Directive
Please report every line in the items below that contains the string "width", copying each line in full. Matching is case-sensitive.

******************************

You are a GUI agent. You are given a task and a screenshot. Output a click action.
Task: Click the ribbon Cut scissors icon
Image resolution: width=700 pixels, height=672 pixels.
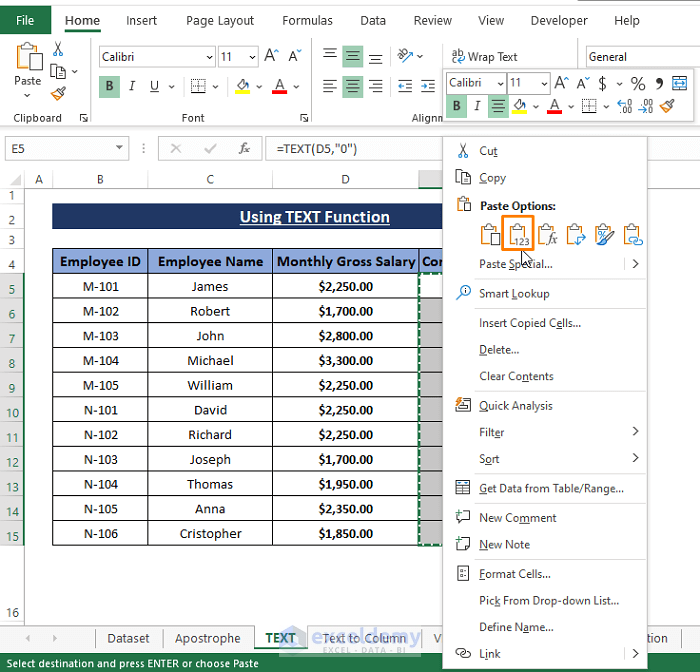[58, 49]
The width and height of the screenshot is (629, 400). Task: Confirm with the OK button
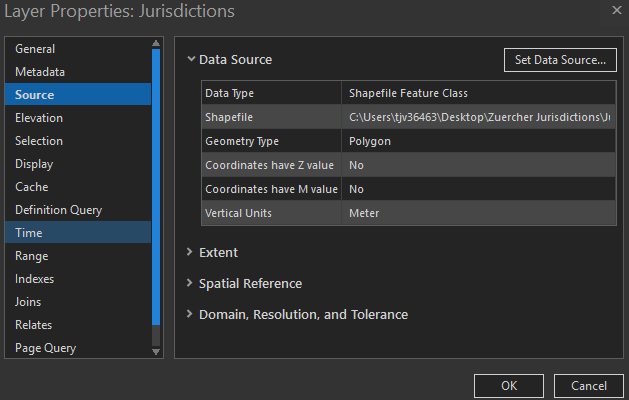point(508,385)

******************************

Task output
Image resolution: width=700 pixels, height=672 pixels.
The width and height of the screenshot is (629, 400). Task: Confirm with the OK button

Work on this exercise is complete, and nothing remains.